Financial Crisis PrimerWith the recent financial meltdown, I'd been feeling awfully ill-informed. So I decided to start scouring the web in an effort to understand what the heck is going on, how it all happened and what it all means. This American Life had two recent shows about the crisis. First, there was The Giant Pool of Money, a show about the housing crisis and what it has to do with the turmoil on Wall Street. Then there was Another Frightening Show About the Economy which focuses more on the Wall Street end of the crisis. I also came across a piece by Paul Krugman (who just won the Nobel Prize in economics) in which he uses the analogy of a baby-sitting co-op to explain how economies work (or don't). And then there's this piece by Jim Manzi on The American Scene who uses a caveman analogy to explain the economy and the recent Wall Street crisis. If you've come across other useful resources to explain the economy and the Wall Street crisis, feel free to leave a link in the comments.

2 comments

Blogger Evan Jones  said...

Good to have you back.

This is fun, but it's also a shell game on Krugman's part. He neglects to mention that the Fed does not loan coupons to people, it loans them to banks, which is an inconvenient truth. In his example, banks represent that portion of the people in the pool having children and therefore a need for baby sitting, perhaps even an exaggerated need, who because of their magnanimity in issuing, loaning and in some cases actually creating coupons accumulate for themselves fractional interests in a multitude of coupons. In other words, they don't sit, yet their children are sat. They can go out every night. You might say they're entitled to do so. As a result, the net actual value of each and every coupon in the system is diminished in value.

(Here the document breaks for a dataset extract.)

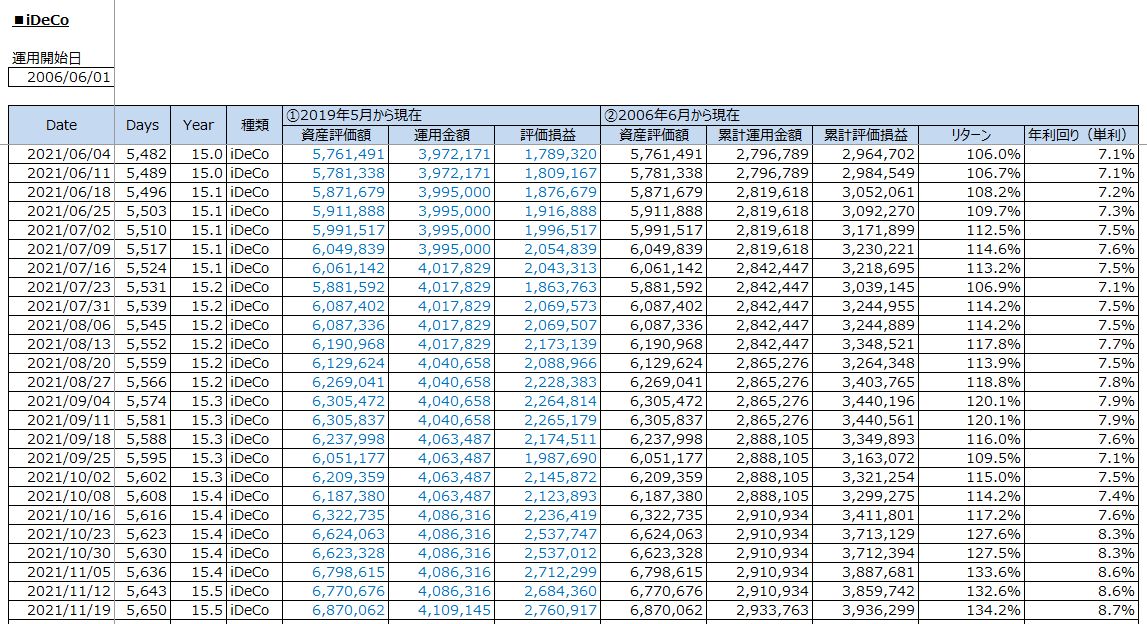Select the 累計運用金額 column header
The width and height of the screenshot is (1147, 624).
coord(760,135)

Krugman says that in the beginning everyone is provided with a coupon or coupons, which sounds like fairness itself. But if your great-great-grandfather was given a mule and an acre of land, does that make you a farmer? Does it make you a landowner? Can you sell the mule? Of course not. The initial problem is to get the ball rolling, to get the pool members to agree what nice and necessary people the bankers are and, finally, to make them feel grateful that the bankers take only what they do. New member to the pool are added without coupons. Eventually, they are added with negative coupons. They must babysit and babysit until the value of their coupons begins to approach going out at all.

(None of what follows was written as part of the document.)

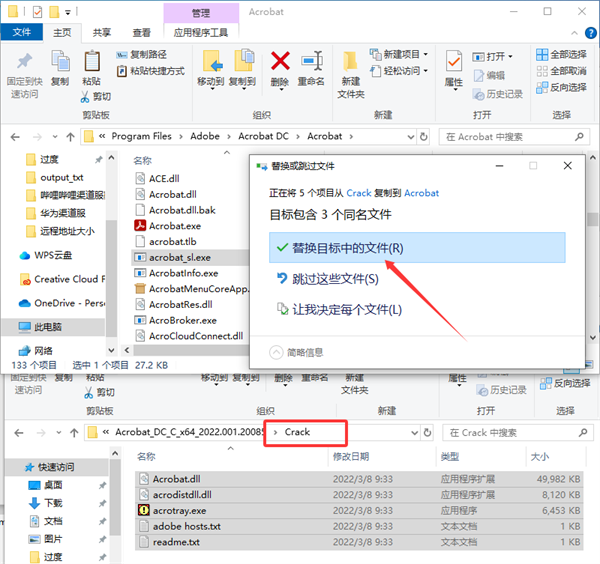Image resolution: width=600 pixels, height=564 pixels.
Task: Click the up-arrow parent folder navigation icon
Action: click(70, 137)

Here's an even trickier turn. For couples who ran out of coupons for one reason or another it was necessary to institute borrowing. "To prevent members from abusing this privilege, however, the management would probably need to impose some penalty—requiring borrowers to repay more coupons than they borrowed." Notice the word "penalty". Let's put this in terms we can all understand. In order to accommodate future traffic, highways are built for more cars and higher speeds than are currently needed or recommended. At least that's always the plan. The system can absorb, therefore, a modicum of speeding. But if everyone starts to speed, or rather if too many people start to speed, we end up with a safety problem. Enter the Highway Patrol. We handle the problem by instituting penalties. Ah, penalty. Tickets. Something we all understand. Imagine now that you're caught speeding, given a ticket and ordered to pay Bank of America $250. And why not? A fine's a fine. The point isn't revenue enhancement, the point is to reduce speeding. If Bank of America serves as the recipient of fines, it does so for the greater good. Fines are monetary. Banks specialize in money. The fine has to go somewhere. Why not the bank?

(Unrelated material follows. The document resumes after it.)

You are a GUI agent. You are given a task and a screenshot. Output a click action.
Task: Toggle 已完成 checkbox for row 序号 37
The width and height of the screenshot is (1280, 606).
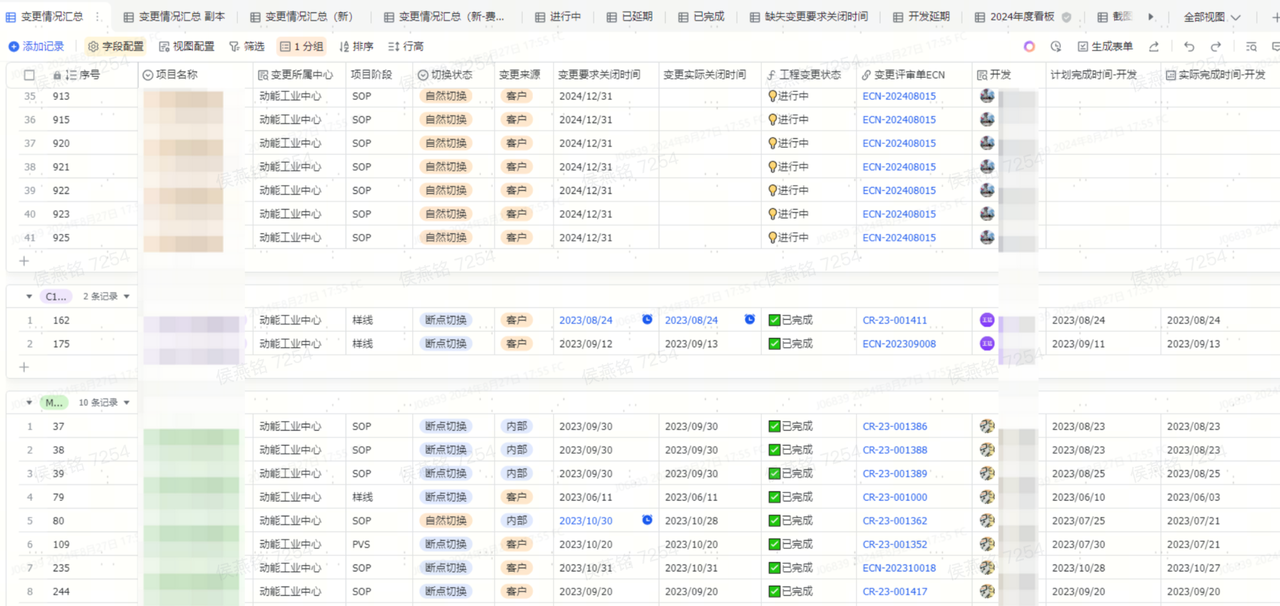point(774,426)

If I borrow money to buy a home, it generates a penalty. Great-great-grandfather's acre is long gone. The alternative to buying a home is renting? And the alternative to renting? And the alternative to sleeping in doorways? The fed creates coupons for me to buy a home. Prints them up. Creates them out of thin air. If I wait fifty years to save inflationary cash to buy a home, I'll be dead. And yet, homes are up there with necessities like food and clothing. So, in order to have any stake whatsoever in life, I must pay a penalty, if not for the borrowing, then for the rent. The Fed creates the coupon, the cash for me to buy the house and the bank volunteers to accept the penalty. Otherwise, everyone might own a home and then there'd be no free baby sitting for the bankers.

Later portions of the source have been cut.